What hygiene and production metrics matter most to DSO buyers?
DSO buyers evaluate dental practices on production metrics that go well beyond topline revenue. Hygiene production as a percentage of total practice revenue is a primary metric — buyers want to see hygiene comprising 25–35% of total production, with a recall adherence rate above 60%. Low hygiene production signals doctor dependence, which carries transition risk that buyers price into the offer. New patient flow (15–25+ per month), collections rate (98%+), and accounts receivable aging (minimal 90+ day balances) signal clean billing operations. Case acceptance rate, average transaction value, and hygienist-to-doctor ratios all factor into EBITDA quality assessments. Practices with EBITDA margins above 25% consistently command higher multiples regardless of size, because the buyer sees predictable recurring earnings.
How does payor mix and specialty affect dental practice value?
Payor mix is one of the most scrutinized elements of a dental practice valuation. DSO buyers prefer a diversified mix of PPO, fee-for-service, and in-network commercial insurance.
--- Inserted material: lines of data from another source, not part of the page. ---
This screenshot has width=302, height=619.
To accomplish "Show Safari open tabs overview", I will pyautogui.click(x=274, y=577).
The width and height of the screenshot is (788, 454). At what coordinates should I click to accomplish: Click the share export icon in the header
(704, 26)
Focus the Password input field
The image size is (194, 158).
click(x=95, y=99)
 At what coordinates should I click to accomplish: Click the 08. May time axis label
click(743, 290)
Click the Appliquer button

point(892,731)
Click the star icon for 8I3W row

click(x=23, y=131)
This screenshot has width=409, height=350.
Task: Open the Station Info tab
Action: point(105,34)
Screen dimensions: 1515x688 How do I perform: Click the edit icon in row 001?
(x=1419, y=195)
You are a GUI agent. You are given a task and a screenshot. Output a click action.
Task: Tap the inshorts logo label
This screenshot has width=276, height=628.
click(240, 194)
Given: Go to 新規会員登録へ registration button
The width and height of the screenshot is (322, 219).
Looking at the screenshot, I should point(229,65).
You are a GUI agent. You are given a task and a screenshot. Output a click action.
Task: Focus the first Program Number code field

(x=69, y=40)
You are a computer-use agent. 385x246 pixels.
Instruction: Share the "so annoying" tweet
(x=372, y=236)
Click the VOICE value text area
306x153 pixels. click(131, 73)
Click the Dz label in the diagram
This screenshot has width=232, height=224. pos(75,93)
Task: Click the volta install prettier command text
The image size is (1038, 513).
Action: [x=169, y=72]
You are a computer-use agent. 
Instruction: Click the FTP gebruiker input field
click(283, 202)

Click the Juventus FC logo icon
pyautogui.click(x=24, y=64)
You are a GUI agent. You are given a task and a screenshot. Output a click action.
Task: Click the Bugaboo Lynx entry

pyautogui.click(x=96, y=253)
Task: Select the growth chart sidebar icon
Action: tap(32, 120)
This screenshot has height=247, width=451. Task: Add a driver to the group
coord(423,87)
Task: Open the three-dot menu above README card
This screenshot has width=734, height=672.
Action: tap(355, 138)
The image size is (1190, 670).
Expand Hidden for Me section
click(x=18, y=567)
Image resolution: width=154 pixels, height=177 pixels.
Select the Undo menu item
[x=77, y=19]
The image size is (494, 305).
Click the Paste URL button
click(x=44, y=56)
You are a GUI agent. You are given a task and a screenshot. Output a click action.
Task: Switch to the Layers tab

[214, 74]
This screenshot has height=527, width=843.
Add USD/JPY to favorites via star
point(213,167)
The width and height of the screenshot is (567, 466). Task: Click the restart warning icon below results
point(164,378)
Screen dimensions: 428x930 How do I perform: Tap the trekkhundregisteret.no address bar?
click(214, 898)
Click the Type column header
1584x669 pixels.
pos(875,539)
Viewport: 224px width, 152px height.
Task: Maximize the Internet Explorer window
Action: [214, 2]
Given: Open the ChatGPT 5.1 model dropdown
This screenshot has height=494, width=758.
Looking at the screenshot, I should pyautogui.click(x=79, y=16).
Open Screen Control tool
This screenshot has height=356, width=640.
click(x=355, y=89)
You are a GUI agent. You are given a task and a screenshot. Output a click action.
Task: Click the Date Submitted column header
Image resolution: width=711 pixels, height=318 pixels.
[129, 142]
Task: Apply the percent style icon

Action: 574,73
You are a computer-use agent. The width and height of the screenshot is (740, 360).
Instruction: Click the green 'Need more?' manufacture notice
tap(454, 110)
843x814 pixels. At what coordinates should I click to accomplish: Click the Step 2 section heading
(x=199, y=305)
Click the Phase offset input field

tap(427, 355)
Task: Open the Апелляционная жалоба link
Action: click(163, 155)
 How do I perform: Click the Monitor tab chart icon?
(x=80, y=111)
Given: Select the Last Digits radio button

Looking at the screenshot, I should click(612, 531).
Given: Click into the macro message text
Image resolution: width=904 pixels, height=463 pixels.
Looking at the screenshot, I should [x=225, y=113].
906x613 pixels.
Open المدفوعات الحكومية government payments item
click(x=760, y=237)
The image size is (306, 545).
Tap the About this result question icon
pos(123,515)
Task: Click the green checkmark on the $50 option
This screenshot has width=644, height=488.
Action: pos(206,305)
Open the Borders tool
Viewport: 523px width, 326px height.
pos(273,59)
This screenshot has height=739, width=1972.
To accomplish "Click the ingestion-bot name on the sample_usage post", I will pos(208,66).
Practices that are heavily Medicaid-dependent (over 40–50% of revenue) typically see compressed multiples because of reimbursement rate risk. Cash-pay and fee-for-service patients carry higher transaction values and signal a premium patient demographic. Specialty capability — in-house implants, Invisalign, oral surgery — adds value when it's transferable. Specialty production that depends entirely on the selling doctor's skill set presents continuity risk; buyers want to see it can be maintained post-transition. Multi-doctor practices with an associate already in place are the cleanest DSO acquisition targets, because the buyer isn't entirely dependent on a single clinician for revenue.